1901

(144) In Memory of Robert James Baron Wantage, V.C., K.C.B. A privately printed memoir, containing on p. 53 a letter from Miss Nightingale.

The letter, dated June 12, 1901, includes these words: “Lord Wantage is a great loss, but he has been a great gain. And what he has gained for us can never be lost. It is my experience that such men exist only in England: a man who had everything (to use the common phrase) which this world could give him, but who worked as hard, and to the last, as the poorest able man—and all for others—for the common weal. A man whose life makes a great difference for all: all are better off than if he had not lived; and this betterness is for always, it does not die with him—that is the true estimate of a great life.” These words were quoted at the head of an article on Lord Wantage in the Edinburgh Review, January 1902.

(145) Appeal on behalf of the Invalid Hospital for Gentlewomen, Harley Street. Letter in the Times, November 12, 1901.

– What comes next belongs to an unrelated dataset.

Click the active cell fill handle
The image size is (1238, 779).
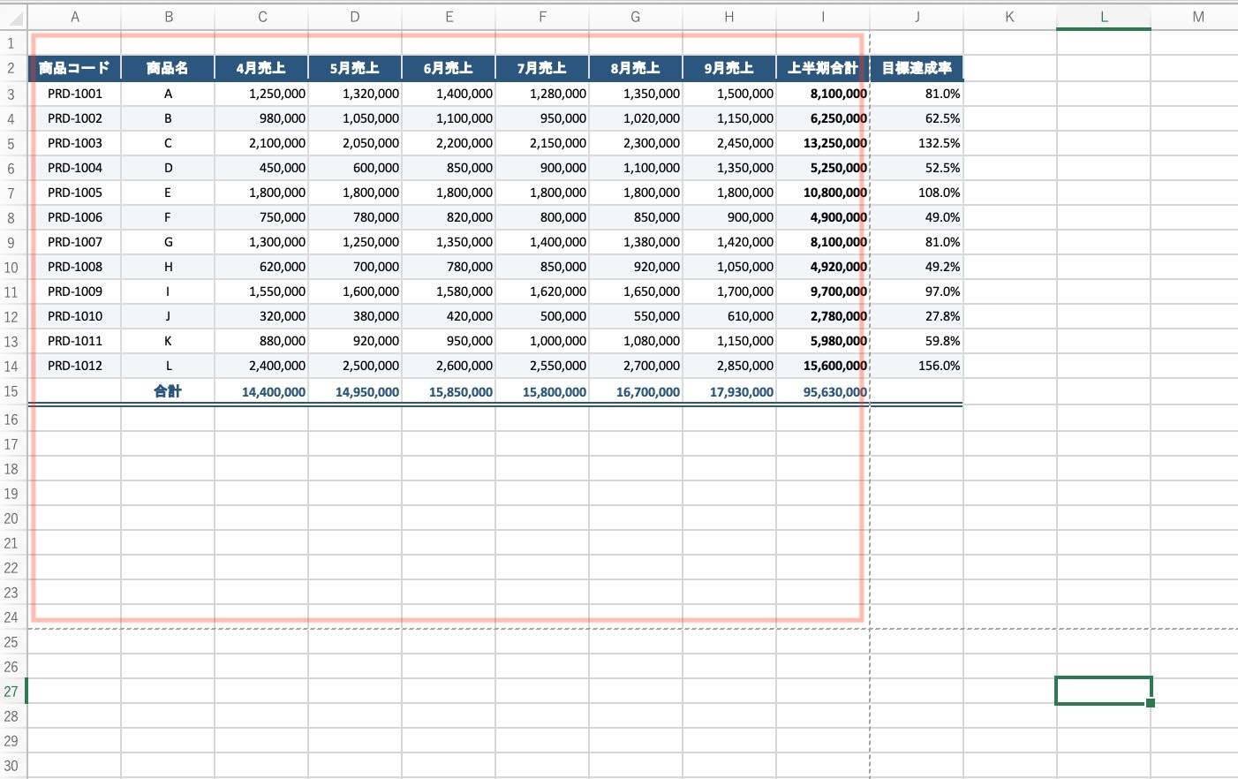click(1151, 703)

Reprinted in the Annual Reports of the Institution for 1902, 1903, etc. The letter, though signed Florence Nightingale, bears no mark of her style, and is not quite accurate in its account of her early association with the hospital (see Vol. I. p. [133]). The letter is said to have been written for Miss Nightingale by Mrs. Dicey. The institution, re-christened “The Florence Nightingale Hospital for Gentlewomen,” is now in new quarters in Lisson-grove.

1905

(146) New Year's Message from Florence Nightingale to the Nursing Staff of the Edinburgh Royal Infirmary, January 1905. Printed on a card.

“I pray with all my heart that God will bless the work abundantly in Edinburgh Infirmary, and enable the workers to do it for Him, in the love which we owe Him.”

(147) Message to the Crimean Veterans. Printed at p. 47 of a pamphlet entitled The Crimean and Indian Mutiny Veterans' Association, Bristol. Bristol, 1905.